Low Cost Video Camera


The impact of small video cameras and their use is permeating all forms of video distribution via CDN. This with the abilities of small format cellphones to produce outstanding web video quality (eg Nokia N95) are all well documented on the internet.

The really interesting issues are around who is using these low cost factor tools for journalism.

From Jeff Jarvis blog below is an illustration of this via Blid a German newspaper, and the resulting benefits, sought of crowd sourcing video journalism.

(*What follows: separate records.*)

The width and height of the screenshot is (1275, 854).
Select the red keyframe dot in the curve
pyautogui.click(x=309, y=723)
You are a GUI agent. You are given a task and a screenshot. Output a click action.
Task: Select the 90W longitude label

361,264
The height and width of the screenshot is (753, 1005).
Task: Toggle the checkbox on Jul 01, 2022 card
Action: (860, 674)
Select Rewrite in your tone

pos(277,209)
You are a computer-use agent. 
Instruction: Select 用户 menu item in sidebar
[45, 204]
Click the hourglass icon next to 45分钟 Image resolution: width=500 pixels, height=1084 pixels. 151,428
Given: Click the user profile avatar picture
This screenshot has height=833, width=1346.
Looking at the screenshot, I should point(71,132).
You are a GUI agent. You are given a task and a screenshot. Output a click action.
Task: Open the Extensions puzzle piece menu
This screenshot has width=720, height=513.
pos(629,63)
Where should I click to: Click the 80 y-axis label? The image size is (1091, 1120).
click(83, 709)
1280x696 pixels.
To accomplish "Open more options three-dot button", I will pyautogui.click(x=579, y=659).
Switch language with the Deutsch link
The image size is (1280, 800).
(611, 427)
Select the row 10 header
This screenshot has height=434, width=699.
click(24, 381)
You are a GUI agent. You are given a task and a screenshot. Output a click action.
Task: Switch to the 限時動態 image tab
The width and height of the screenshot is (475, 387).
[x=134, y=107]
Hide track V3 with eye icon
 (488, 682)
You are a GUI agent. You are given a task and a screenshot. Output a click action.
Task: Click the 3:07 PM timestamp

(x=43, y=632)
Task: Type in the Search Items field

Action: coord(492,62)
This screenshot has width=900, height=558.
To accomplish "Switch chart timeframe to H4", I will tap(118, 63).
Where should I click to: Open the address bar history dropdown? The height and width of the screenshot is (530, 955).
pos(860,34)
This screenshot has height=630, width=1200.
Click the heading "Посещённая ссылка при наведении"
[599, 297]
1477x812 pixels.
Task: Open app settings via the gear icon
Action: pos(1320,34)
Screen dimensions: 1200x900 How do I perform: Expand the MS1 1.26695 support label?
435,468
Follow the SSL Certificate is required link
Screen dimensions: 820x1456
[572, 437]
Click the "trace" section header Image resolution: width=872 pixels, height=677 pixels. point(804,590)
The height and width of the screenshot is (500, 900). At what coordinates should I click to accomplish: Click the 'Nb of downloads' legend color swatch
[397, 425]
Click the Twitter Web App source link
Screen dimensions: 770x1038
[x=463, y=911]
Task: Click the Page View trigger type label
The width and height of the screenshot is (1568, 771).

Its a shame these tools are not widely available here yet, price points seem around $500 nz.

Flipping for the Flip
On Peter Day’s always-informative business show on the BBC, Cisco’s John Chambers said earlier this month that a downturn is a chance to go into new lines of business. Buying the maker of the consumer hit video camera Flip is certainly is that. I think it could be genius. It’s about new ways to communicate easily, new networks. The Flip has many surprising uses.
Last year at Davos, I showed it to Kai Diekmann, editor of Bild, the giant tabloid (in spirit if not in paper size) in Germany, and he lunged for it, saying he simply had to have it. Bild had been doing amazing things with MMS on mobile phones, turnking all of Germany into paparazzi by having them send photos to the number 1414; Bild pays for photos it uses. You should use video, I said to Diekmann. We are, he said. But have you seen the Flip? I asked and pulled it out.


I know from Bild staffers that Dieckmann dispatched them to buy a bunch of Flips in the U.S. (they weren’t available in Europe) and out of that came a fascinating business and news move: Dieckmann went to another manufacturer and created a Bild-branded video camera just like the Flip. The paper offered them for sale for 69 Euros. In five weeks, he sold more than 21,000 of them. Note well that the software on the camera defaults to sending video to Bild. So now the paper has thousands of cameramen all over Germany.


Note also his hint at “user-generated advertising.”